Eduardo Cedillo, supply chain chief at MAS Air

Eduardo Cedillo, supply chain chief at Mexican cargo airline MasAir, spoke with Lindsay Bjerregaard on Feb. 9 on the sidelines of Aviation Week’s MRO Latin America event about the airline’s growing fleet of converted freighters and how it is adjusting supply chain strategies in the wake of the COVID-19 crisis.

MasAir is in the process of growing its fleet with new converted freighters. What has that growth entailed?

MasAir has a fleet of three lightweight Boeing 767s. We are planning to get two more. We added our first Airbus A330 two weeks ago and are planning to receive another four the first half of this year. We will be closing the year with nine Airbus aircraft.

So, what does this entail? We have to contract the right people who will help us to control this exponential growth, because we're growing the fleet two times in six months. We have to ensure that the people we bring onto the team are the ones who are prepared, have the knowledge and have the empowerment to set up this new adventure in aviation.

I think it’s also important to rely on the suppliers and maintenance providers. They are the ones that help us all around the world.
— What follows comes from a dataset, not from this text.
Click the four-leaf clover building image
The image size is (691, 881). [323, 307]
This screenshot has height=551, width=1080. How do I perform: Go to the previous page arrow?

Suppliers help us through rough times when operations need their response in less than an hour or two. We believe that will be the challenge not only for us, but also for all of our commercial allies.

How have MasAir’s maintenance needs changed with all of this fleet growth?

They will change, most likely not with the aircraft, but with the operation. We'll be operating the A330s to Asia and China, and will need to adapt to the needs of our customers, because that's where the operation goes. If the customer needs us to go to Hong Kong, we will go and take their aircraft there. So that will be the biggest challenge—to be really flexible, resilient and to not expect that our operation will be always the same. The teams will always be changing.

What have been MasAir’s biggest challenges with the supply chain in the past year?

I believe we have the same challenges as any other airlines: the people shortage, dealing with COVID-19, and asking our employees to still be on the ground and not in the home office, because this industry doesn't allow that much within maintenance.

Nevertheless, two years ago when we started the supply chain, the real challenge was to approach the suppliers and let them know that we were growing up—that we were like the new kids in town—and to rely on us and our financial trust. We were recruiting employees. So, knocking on doors to see which suppliers would trust us was the most challenging part. Developing the network and the supply chain from zero was the challenge for 2020 until today.

How is MasAir adjusting its supply chain strategies to cope with these challenges and to handle the fleet growth?

We try not to have a 'one size supply chain fits all' approach. We developed three supply chain levels. The fast supply chain, where 80% of the components go; the slow supply chain, where 15% of the components go; and for the other 5% of components, we have developed a customized supply chain in which we rely more on our suppliers. We let them know our very, very characteristic needs of the operation and let them know that we can work on those new models. Maybe it's only a fit for us, but an airline will prefer to have these customized or personalized services rather than always having the same fast or slow supply chain. That’s the main strategy and we'll keep growing in that direction.

Since MasAir’s supply chain operations are based in Mexico, how does it approach operations in other regions?

With the 'push and pull system,' most companies have a push system in which they get a big inventory and they push it to the different parts where it will be needed. With the operation that we have, we need to decentralize the inventory. MAS Air does not have a big inventory in Mexico. What we do is rely on the different warehouses of our suppliers. So, if we need a part in Germany, I'm going to ask my supplier in Frankfurt to deliver the document, the filter and maybe components. We will be saving time on transit systems and even on the wait time of that part. So, we will be using a pull system from our suppliers.

Lindsay Bjerregaard

Lindsay Bjerregaard is managing editor for Aviation Week’s MRO portfolio. Her coverage focuses on MRO technology, workforce, and product and service news for, Aviation Week Marketplace and Inside MRO.